>> BEGIN

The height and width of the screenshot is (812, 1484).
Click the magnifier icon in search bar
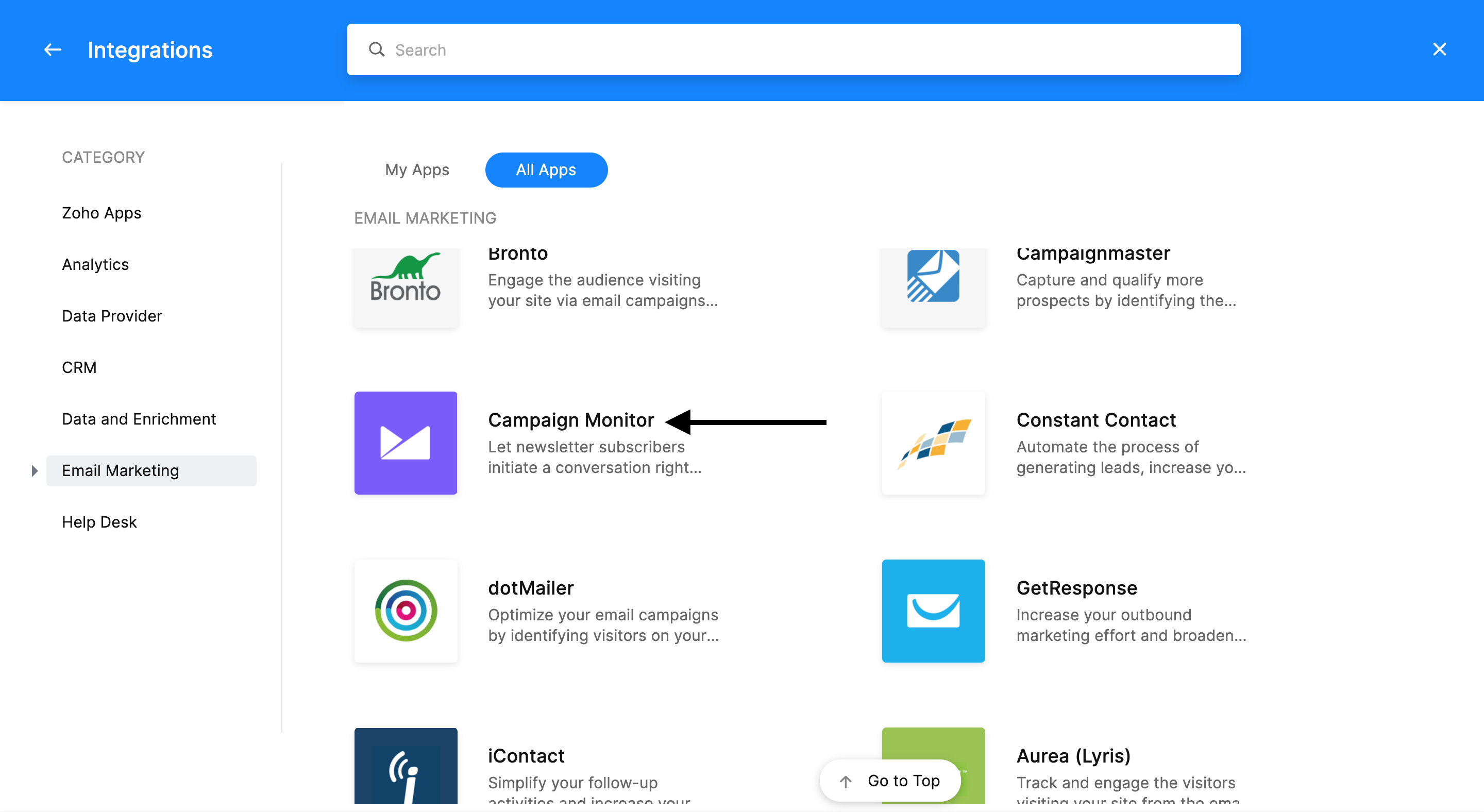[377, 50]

>> END
>> BEGIN

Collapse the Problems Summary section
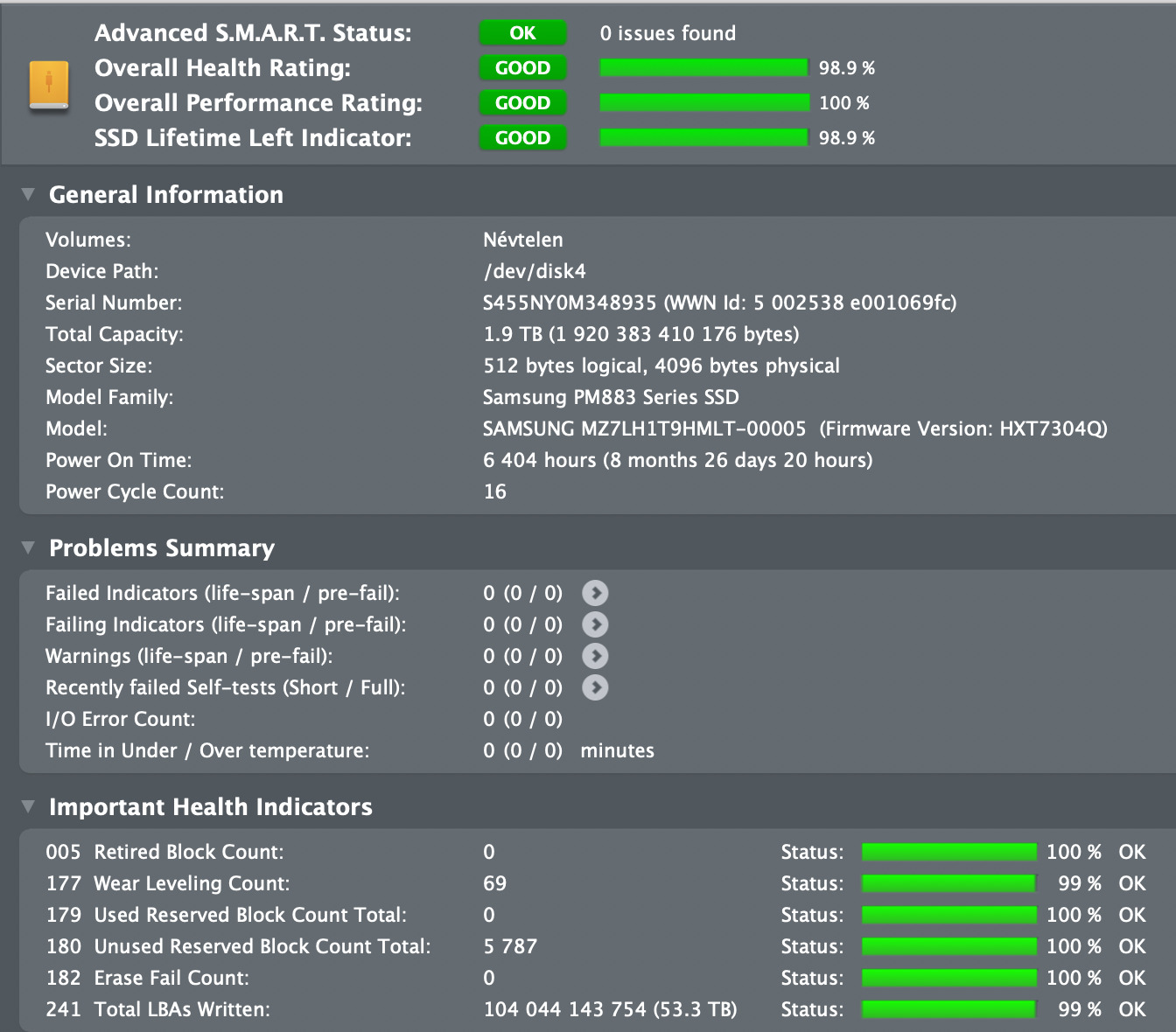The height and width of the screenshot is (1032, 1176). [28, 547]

>> END
>> BEGIN

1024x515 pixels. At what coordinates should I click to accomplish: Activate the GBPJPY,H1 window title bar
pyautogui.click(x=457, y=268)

>> END

Render the stretch of the items from the line that contains "1024x515 pixels. At" through the line that contains "pyautogui.click(x=457, y=268)" as a Markdown table with the columns Row and Line, numbering each row and leaving out any blank lines.

**SOLUTION FOR THIS TASK**.
| Row | Line |
|---|---|
| 1 | 1024x515 pixels. At what coordinates should I click to accomplish: Activate the GBPJPY,H1 window title bar |
| 2 | pyautogui.click(x=457, y=268) |